**Work instruction**
Pictures do not belong in your copy. Repeat all the other data exactly.

········

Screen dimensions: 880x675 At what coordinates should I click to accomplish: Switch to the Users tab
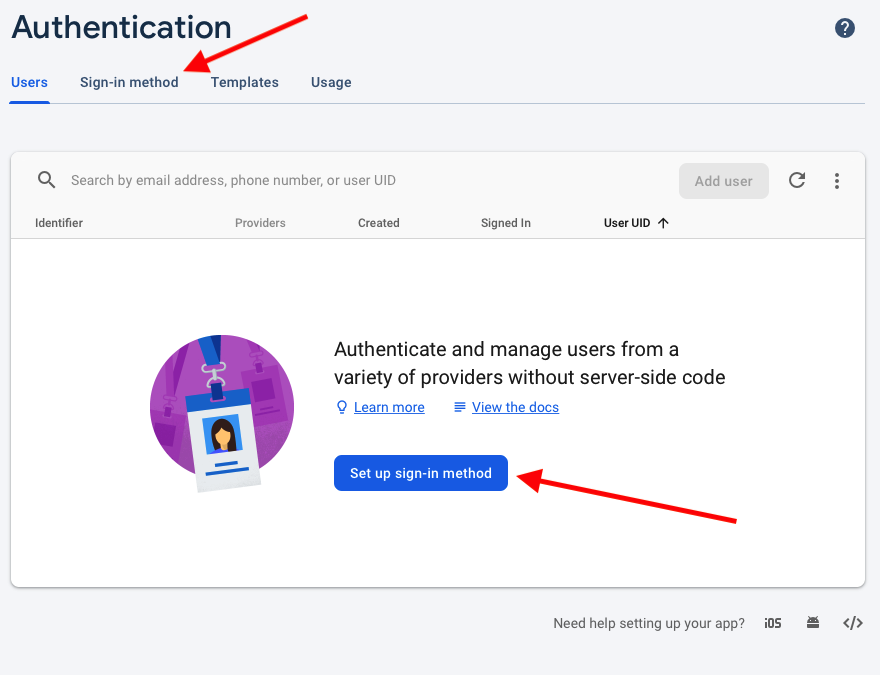pos(29,82)
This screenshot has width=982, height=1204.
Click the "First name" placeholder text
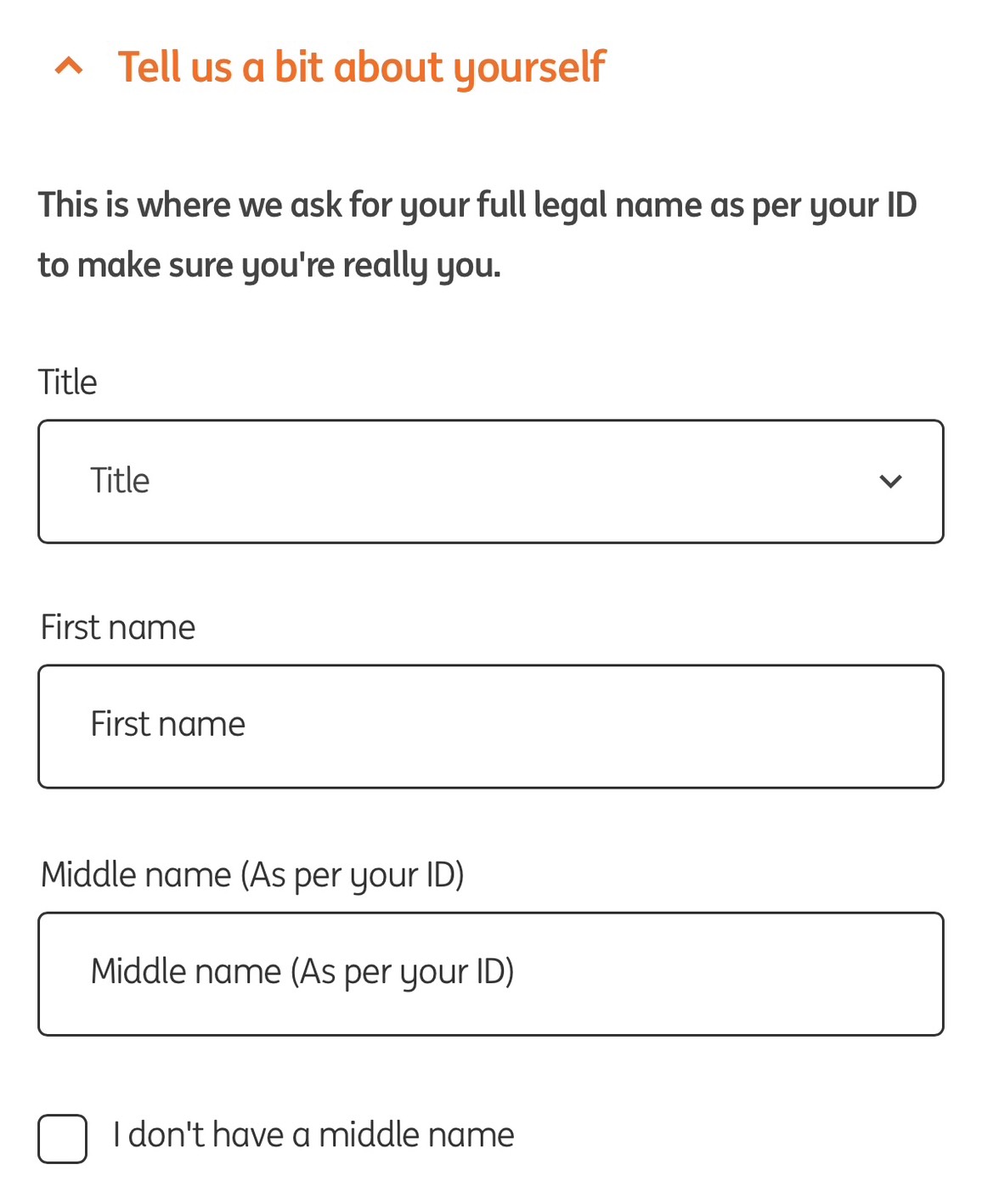pos(168,725)
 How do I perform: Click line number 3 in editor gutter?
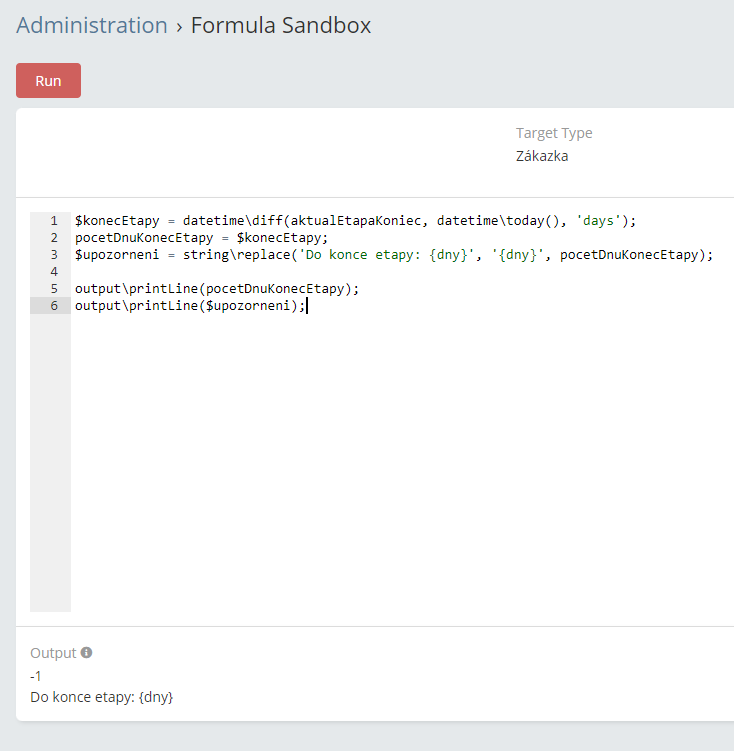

········

**Your solution**
Screen dimensions: 880x675 At what coordinates should I click to accomplish: Switch to the Users tab
pos(29,82)
This screenshot has width=982, height=1204.
Click the "First name" placeholder text
pos(168,725)
 How do I perform: Click line number 3 in editor gutter?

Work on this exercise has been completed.